Melhor amancebar-se. Eis a questão!
Gastamos com o acompanhamento profissional, durante os nove meses de gestação, rogando a Deus, para que tudo se transcorra normalmente, sem aqueles gastos imprevisíveis, atormentadores.
Gastamos com o Hospital, ou com a Maternidade, inclusive com honorários de toda a equipe médica que assiste ao parto. Este, se melindroso, evolve para o cesariano, que multiplica as despesas.
E, nascida a criança, vem a primeira “puxadinha” do padre! Temos quer arcar com as despesas (?) da pia batismal.
Para casarmos, a coisa se complica, muito mais!

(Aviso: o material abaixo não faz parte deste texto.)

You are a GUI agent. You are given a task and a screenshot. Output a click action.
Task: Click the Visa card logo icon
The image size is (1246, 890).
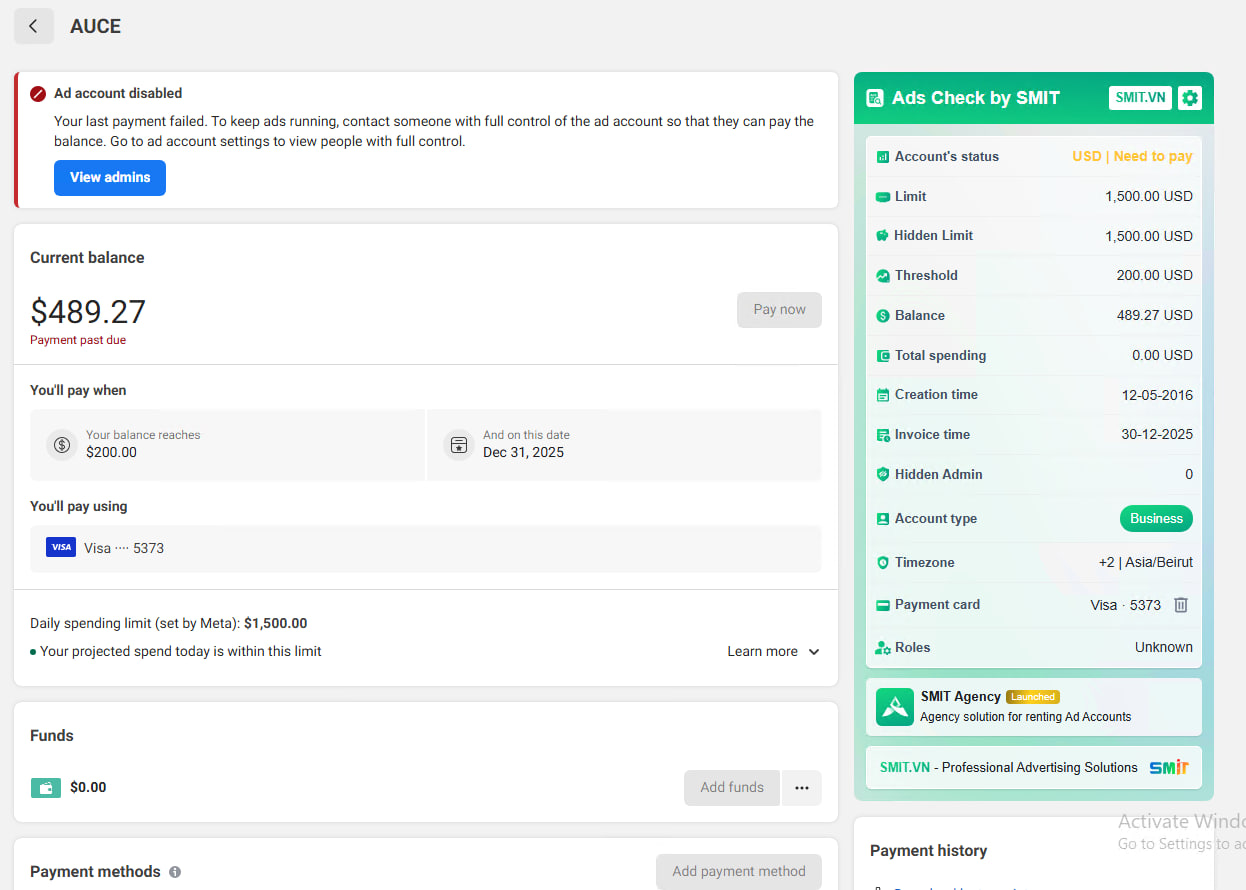click(x=61, y=548)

Quando começamos a pensar nisto, vem a compra da mobília, eletrodomésticos, utensílios de cama, mesa e cozinha; além de outras coisas não menos relevantes, para compor o futuro lar.
Quando chegada a hora da grande união, depois do ato civil, despendemos pelo alto custo das vestes, tanto do noivo, tanto da noiva; além daqueles gastos para com o bufê, pós cerimônia.
Casados, cumprimos o sacramento exigido, para que recebamos a bênção de Deus. Mas, o padre nos tomou uma baita mufunfa!
E, quando o casamento falir, antes mesmo da iniciação de uma vida, a dois, o que poderá acontecer?
Pasmem!
Enquanto, na anulação civil, a coisa é rapidíssima, no caso da anulação religiosa, teremos que pagar a quantia equivalente a cinco (5) salários mínimos, para certa investigação, apenas.
Caso a anulação não seja aceita, temos que nos contentar a viver na desesperança de uma nova união, na Igreja, sem a devolução daquela alta mufunfa que pagamos aos cofres da arquidiocese!
Moral da história
Melhor juntar os trapos, ante um sério e feliz concubinato, a se prender num falso e triste matrimônio religioso!
QUE O PAPA FRANCISCO POSSA COIBIR A AVAREZA DO CLERO BRASILEIRO, FACULTANDO-NOS O DIVÓRCIO!